Chase, however, deserves recognition for being far more than just a launchpad for the art to flourish. The writing, in conjunction with Dan Curtis Johnson is clever, varied and occasionally experimental, and the personality created for Chase is a job very well done. She’s fighting several demons, and is a spiky and pragmatic character rather than an audience pleaser. The surfeit of super-powered guest stars are a ploy to boost sales on a new title from relatively unknown creators featuring a lead character ostensibly without super powers, but the premise ensures their appearance is natural, not forced. The Teen Titans are worked into Chase’s world in a manner for which there’s really no precedent in superhero comics, and other known characters are equally well integrated.

As the book continues there’s even more depth, as the plots are layered, the stated purpose of a mission not necessarily the real purpose. Johnson’s also unconcerned about including blocks of text to tell the stories more effectively, and when accompanied by Williams III’s art who’s really going to care?
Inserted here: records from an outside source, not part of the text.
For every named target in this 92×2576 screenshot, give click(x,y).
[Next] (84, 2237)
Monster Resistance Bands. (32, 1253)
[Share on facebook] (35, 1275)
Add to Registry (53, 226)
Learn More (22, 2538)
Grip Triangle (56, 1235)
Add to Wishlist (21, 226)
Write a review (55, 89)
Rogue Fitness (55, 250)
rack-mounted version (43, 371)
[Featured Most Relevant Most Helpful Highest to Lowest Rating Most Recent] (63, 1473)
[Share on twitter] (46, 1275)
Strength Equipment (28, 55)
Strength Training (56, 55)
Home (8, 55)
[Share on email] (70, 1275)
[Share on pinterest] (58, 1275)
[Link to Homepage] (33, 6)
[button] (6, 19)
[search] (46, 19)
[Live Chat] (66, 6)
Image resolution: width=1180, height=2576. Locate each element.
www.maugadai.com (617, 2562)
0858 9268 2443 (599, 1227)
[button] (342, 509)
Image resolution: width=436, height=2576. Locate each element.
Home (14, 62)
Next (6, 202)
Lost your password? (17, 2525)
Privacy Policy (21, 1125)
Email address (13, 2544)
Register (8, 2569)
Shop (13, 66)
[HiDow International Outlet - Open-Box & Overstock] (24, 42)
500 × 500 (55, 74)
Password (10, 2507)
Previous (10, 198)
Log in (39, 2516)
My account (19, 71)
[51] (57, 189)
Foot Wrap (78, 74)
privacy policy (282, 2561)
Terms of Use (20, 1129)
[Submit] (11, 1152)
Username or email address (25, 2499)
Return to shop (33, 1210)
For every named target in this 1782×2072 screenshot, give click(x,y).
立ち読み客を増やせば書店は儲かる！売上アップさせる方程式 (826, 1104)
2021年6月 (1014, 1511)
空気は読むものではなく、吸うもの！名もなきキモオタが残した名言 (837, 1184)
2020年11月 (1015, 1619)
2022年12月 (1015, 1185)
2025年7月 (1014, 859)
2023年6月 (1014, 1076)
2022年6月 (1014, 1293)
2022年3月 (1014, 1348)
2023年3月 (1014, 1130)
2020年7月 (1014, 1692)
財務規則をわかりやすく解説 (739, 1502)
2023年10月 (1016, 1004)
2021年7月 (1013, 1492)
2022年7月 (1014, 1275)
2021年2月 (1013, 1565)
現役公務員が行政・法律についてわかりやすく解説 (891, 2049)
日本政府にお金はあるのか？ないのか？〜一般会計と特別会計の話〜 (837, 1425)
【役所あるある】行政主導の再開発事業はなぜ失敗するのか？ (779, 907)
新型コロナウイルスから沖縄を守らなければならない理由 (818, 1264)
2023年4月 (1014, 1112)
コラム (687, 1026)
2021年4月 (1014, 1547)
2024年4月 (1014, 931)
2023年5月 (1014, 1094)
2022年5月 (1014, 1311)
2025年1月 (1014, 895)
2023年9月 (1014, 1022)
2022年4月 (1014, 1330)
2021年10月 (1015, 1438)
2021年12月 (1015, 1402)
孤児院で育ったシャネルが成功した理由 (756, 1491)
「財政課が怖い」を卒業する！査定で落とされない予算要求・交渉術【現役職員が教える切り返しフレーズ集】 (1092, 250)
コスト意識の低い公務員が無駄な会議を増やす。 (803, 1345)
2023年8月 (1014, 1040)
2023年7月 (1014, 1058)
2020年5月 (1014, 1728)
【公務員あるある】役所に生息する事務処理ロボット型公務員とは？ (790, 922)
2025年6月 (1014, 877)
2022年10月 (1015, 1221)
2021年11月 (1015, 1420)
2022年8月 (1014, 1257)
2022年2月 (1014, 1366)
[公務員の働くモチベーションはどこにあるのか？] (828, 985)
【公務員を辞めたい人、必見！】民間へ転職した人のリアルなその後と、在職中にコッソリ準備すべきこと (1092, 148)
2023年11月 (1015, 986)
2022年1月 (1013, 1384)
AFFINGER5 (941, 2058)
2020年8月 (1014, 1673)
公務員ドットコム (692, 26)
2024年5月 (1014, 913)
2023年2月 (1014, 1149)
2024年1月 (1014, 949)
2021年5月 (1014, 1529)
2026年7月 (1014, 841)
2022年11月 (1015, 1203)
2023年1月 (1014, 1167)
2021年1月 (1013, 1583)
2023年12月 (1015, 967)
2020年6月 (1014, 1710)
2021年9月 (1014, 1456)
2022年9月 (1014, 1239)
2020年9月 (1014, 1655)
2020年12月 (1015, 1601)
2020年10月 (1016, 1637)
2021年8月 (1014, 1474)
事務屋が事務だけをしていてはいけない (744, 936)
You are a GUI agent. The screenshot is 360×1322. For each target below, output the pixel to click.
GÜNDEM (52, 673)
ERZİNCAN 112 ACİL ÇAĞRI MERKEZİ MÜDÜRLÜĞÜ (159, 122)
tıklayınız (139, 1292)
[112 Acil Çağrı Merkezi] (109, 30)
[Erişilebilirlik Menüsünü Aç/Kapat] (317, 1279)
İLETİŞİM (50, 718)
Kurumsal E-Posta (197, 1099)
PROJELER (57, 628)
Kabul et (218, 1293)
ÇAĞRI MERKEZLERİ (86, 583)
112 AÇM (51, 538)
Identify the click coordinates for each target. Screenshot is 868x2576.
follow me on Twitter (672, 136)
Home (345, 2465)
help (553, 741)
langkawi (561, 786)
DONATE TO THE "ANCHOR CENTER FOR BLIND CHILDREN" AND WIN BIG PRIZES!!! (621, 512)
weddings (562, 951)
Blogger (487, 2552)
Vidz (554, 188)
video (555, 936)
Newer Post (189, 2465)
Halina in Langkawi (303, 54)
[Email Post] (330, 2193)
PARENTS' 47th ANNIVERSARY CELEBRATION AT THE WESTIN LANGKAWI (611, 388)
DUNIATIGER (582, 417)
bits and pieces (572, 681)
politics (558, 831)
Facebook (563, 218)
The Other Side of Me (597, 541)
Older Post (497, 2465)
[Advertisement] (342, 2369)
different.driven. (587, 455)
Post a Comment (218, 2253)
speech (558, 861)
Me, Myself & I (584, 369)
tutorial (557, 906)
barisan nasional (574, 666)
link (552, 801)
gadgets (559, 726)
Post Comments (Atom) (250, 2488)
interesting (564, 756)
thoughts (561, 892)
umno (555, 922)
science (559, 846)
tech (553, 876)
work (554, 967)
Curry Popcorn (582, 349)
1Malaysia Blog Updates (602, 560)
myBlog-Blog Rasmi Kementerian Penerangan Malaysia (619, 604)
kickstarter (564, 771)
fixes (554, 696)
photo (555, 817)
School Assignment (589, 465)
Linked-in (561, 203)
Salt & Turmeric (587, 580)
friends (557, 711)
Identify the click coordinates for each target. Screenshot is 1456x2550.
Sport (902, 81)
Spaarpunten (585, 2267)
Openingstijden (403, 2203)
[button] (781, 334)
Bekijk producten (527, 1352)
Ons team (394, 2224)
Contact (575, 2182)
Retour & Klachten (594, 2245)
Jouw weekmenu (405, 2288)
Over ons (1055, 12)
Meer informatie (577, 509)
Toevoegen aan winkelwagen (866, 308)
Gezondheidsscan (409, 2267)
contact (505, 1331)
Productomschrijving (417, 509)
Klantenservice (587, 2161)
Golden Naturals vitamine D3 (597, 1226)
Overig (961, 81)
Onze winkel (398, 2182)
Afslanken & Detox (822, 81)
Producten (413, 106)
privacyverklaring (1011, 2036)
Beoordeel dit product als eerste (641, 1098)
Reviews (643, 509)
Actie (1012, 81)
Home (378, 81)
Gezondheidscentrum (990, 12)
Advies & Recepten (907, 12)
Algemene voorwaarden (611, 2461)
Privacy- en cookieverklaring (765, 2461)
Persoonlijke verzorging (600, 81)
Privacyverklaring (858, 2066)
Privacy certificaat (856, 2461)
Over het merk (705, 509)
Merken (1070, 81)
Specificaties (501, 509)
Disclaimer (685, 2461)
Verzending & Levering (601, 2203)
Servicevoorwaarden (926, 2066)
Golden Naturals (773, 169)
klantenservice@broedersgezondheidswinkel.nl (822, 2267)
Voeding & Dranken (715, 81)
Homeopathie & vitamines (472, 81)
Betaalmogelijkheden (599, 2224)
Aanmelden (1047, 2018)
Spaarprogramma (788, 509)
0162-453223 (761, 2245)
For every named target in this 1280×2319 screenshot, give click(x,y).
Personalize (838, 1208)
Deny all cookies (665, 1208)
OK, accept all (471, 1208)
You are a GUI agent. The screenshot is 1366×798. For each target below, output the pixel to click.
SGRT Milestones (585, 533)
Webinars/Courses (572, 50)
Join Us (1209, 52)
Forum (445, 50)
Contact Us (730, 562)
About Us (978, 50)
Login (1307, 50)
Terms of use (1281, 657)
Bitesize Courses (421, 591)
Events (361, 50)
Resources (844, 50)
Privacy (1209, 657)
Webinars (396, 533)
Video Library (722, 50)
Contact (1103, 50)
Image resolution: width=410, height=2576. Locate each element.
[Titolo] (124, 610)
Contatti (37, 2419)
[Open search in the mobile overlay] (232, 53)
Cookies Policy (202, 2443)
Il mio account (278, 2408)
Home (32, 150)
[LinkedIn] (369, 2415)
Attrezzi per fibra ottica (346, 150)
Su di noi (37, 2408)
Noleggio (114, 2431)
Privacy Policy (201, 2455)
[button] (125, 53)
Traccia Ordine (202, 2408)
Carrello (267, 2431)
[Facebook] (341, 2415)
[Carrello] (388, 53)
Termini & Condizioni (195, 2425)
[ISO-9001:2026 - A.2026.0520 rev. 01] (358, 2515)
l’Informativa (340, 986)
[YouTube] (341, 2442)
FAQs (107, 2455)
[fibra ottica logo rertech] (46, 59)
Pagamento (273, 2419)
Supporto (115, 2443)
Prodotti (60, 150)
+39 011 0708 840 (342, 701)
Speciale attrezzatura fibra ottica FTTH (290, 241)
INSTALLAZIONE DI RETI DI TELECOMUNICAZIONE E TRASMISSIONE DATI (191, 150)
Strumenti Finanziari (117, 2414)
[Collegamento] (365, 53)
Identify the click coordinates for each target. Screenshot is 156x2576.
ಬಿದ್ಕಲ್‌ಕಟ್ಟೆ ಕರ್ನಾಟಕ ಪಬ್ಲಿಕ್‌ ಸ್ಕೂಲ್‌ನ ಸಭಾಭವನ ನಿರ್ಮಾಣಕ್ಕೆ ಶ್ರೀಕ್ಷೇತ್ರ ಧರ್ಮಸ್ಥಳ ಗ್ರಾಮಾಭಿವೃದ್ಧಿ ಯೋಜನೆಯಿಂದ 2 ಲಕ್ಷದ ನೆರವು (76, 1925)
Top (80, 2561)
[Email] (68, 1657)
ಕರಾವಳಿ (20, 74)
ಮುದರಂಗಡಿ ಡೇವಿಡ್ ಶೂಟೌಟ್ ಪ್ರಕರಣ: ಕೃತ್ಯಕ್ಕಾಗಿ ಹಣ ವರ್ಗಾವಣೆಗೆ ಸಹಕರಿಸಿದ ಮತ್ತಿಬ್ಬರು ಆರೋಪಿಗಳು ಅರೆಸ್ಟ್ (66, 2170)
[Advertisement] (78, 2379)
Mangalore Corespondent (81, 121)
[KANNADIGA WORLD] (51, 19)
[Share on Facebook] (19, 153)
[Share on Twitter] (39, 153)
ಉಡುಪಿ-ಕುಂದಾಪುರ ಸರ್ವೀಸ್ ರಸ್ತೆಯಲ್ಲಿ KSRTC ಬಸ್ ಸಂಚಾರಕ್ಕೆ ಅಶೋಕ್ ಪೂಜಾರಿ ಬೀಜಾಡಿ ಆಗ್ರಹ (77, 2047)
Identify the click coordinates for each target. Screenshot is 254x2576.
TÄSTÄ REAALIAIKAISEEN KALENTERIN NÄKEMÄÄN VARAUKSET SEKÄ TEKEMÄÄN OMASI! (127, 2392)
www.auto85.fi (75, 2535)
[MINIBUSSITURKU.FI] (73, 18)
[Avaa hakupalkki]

After ten issues Chase’s title was cancelled, but she resurfaced as the DEO investigated villains and heroes in a series of back-up strips. These vignettes offer a little more background information on the organisation, but are so tied into the events of the DC Universe of 2000 and 2001 that few make sense divorced from there. They present some nice art from Rick Burchett and Greg Scott, some acceptable art from Diego Barreto, and some grim, angular art from Eric Canete in a story that appears unconnected, but is written by Johnson and Williams III. The best of these is Chase and partner interviewing those affected by the Joker, about whom it might be assumed nothing new could be said. That’s not the case, and Williams III’s art is great.

Williams III has a sentimental attachment to Chase, whom he’d return as an even less sympathetic character when working on Batwoman while tying into one of the obsessions the DEO has here.